The final method of control cell collection that bears mentioning is our own UniversalControl methodology. Many people in this industry are heretical about promoting the use of random experiments. This sounds good at first blush, but it really misses the mark when it comes to what truly matters in this kind of research. Sure, random assignment is great — I won’t dispute that fact. However, more importantly, studies need to be “blocked.” Talk to anyone in the medical research field, and they’ll tell you they run random block designs. For some reason, most internet researchers forget the blocking part of the design. Many of us here at InsightExpress believe that blocking is more important than random assignment.
For those of you who don’t know what blocking is, it’s a method deployed in experimental research to ensure/force equal representation across test and control cells. If I’m studying the impact of an ad for a heart medication and recruit 1,000 test and 1,000 control, I need to ensure that there is an equal number of people with heart disease in both the test and control cells. The incidence of heart disease is such that in a random sample of 1,000 test and 1,000 control, I could end up with significantly more heart disease sufferers in either my test or control cell, which would corrupt the efficacy of my design. In fact, the same thing happens routinely for more mundane variables, such as age or income. Random designs are not a panacea, at least not without blocking or controlling for the audience.
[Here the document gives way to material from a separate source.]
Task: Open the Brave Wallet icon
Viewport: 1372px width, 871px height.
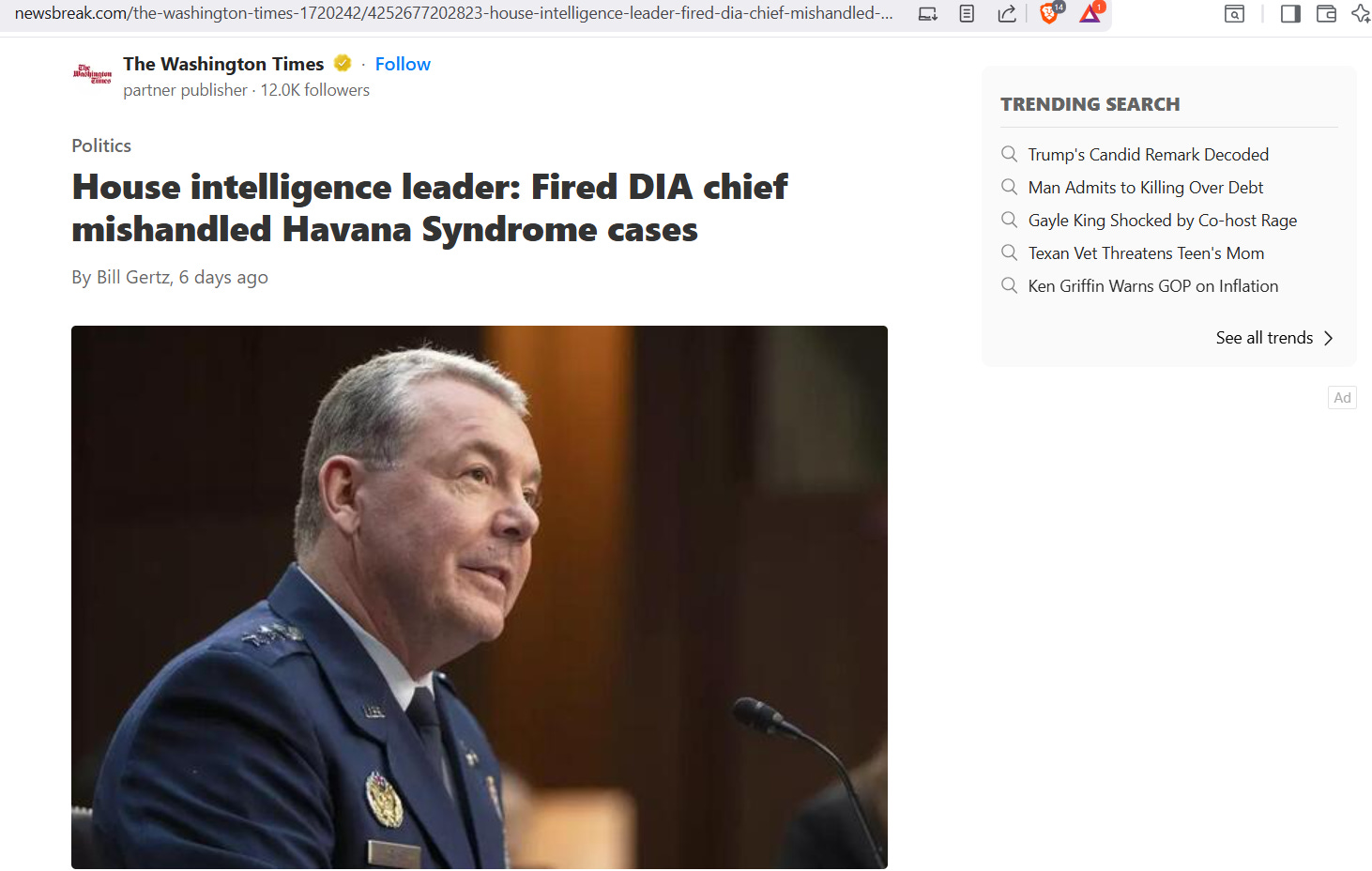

As you can no doubt tell from this detail, here at InsightExpress we put a lot of faith into the practice of blocking. For every study we run, we’ve pre-assigned (just like in a true experimental design) control cell respondents for every one that’s exposed. Each person exposed to a campaign has, in effect, a twin that serves as his or her control, and our testing has shown that this blocked approach produces much cleaner and more comparable results between test and control cells. We also love that this process runs off of our Ignite Network, which means no more pop-ups, no more bonus inventory, higher response rates and no more scrambling to find control respondents. What’s even better is that, unlike the results of a model, our control cell contains actual respondent data that can be easily verified and cross-tabbed to understand sub-segments of an audience.
So, if you skipped the bulk of this post and jumped to the end, here’s what I’d suggest you take away:
• Bonus inventory control cell collection is flawed.
• Nodes improve things, but are not universally available.
• Models are built on data that can create erroneous output.
• Blocked control cell collection most closely mirrors the true spirit of an experimental design.